== Problem to work on ==
Please return only the lines from the one holding "Instruction: Click the question" through the one holding "Task: Open the LIT language indicator", exactly as they appear in the records below, both ends included.

════════════════════

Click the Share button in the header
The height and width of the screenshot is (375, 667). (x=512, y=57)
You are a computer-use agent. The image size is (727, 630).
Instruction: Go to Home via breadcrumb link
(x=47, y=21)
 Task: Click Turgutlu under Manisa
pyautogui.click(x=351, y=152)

════════════════════

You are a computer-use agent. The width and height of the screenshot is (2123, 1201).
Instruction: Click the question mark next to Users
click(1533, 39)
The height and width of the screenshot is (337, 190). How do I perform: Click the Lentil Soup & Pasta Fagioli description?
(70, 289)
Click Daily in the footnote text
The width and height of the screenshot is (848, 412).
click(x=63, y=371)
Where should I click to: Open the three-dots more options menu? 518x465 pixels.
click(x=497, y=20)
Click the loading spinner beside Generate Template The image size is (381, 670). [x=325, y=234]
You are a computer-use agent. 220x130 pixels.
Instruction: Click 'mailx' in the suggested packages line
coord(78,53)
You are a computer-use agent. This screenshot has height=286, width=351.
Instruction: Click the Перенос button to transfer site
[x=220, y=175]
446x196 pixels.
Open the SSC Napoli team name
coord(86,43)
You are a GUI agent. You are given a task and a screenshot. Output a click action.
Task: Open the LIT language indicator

════════════════════

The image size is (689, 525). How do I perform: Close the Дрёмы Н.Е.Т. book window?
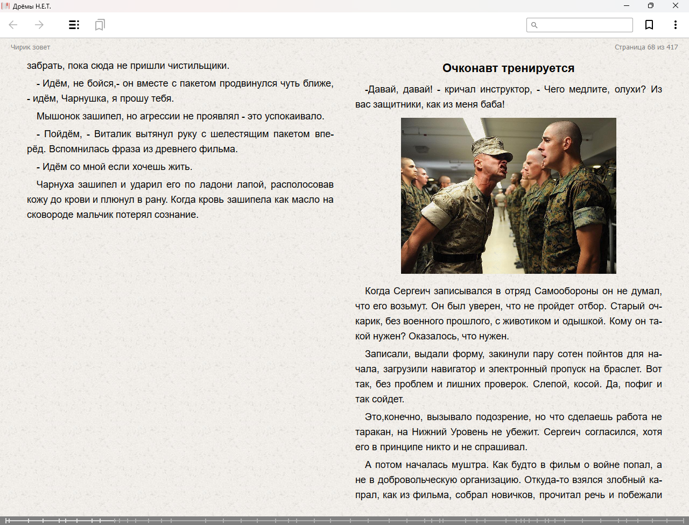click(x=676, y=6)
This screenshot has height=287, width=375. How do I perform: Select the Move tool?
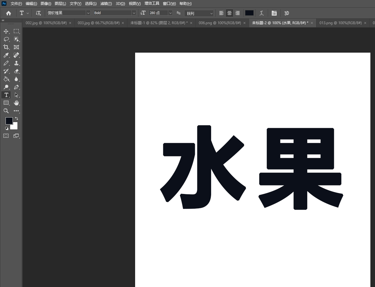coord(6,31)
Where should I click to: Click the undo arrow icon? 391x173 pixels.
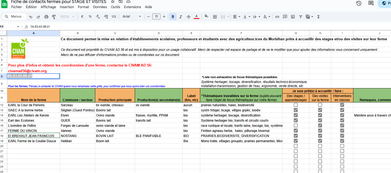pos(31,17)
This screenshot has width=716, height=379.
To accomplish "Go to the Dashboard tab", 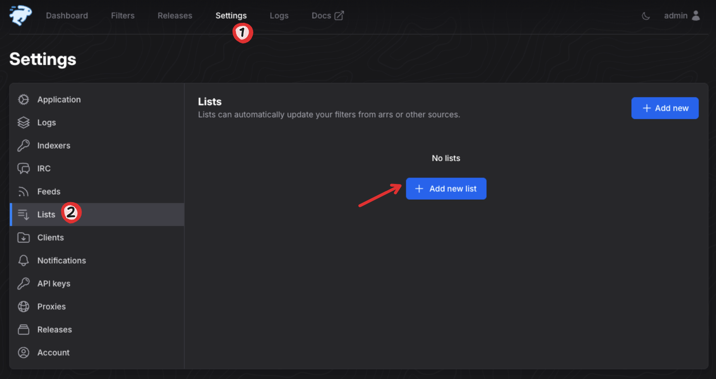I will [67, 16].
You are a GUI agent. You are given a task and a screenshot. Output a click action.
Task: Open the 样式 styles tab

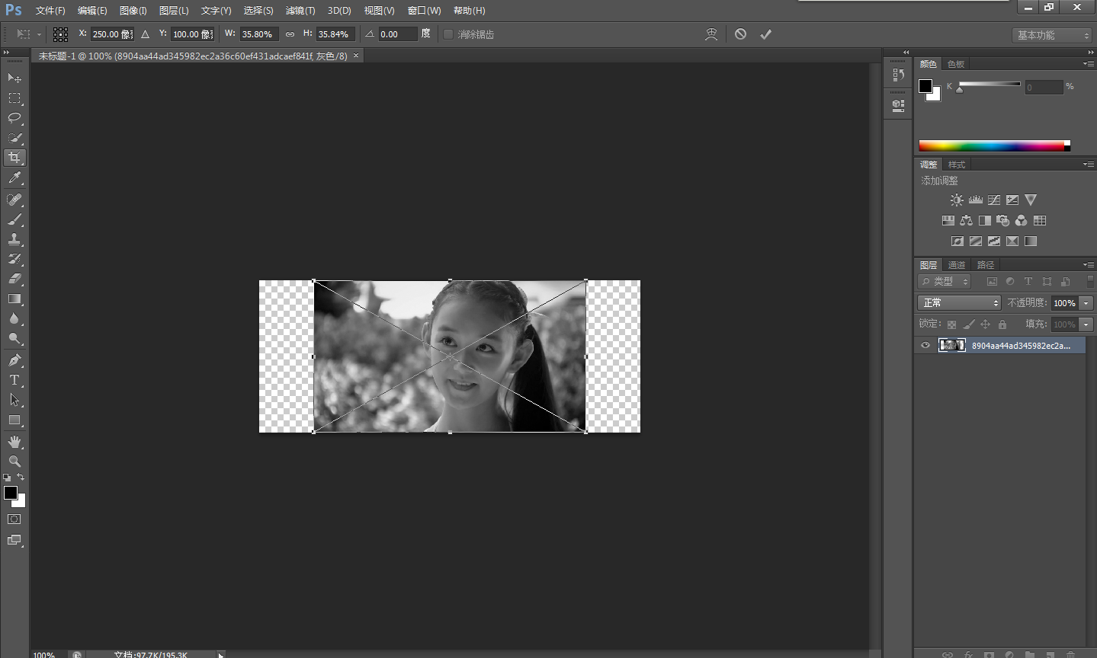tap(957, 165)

════════════════════

== Answer area ==
Instruction: Click the question mark next to Users
click(1533, 39)
The height and width of the screenshot is (337, 190). How do I perform: Click the Lentil Soup & Pasta Fagioli description?
(70, 289)
Click Daily in the footnote text
The width and height of the screenshot is (848, 412).
click(x=63, y=371)
Where should I click to: Open the three-dots more options menu? 518x465 pixels.
click(x=497, y=20)
Click the loading spinner beside Generate Template The image size is (381, 670). [x=325, y=234]
You are a computer-use agent. 220x130 pixels.
Instruction: Click 'mailx' in the suggested packages line
coord(78,53)
You are a computer-use agent. This screenshot has height=286, width=351.
Instruction: Click the Перенос button to transfer site
[x=220, y=175]
446x196 pixels.
Open the SSC Napoli team name
coord(86,43)
You are a GUI agent. You are given a task and a screenshot. Output a click action.
Task: Open the LIT language indicator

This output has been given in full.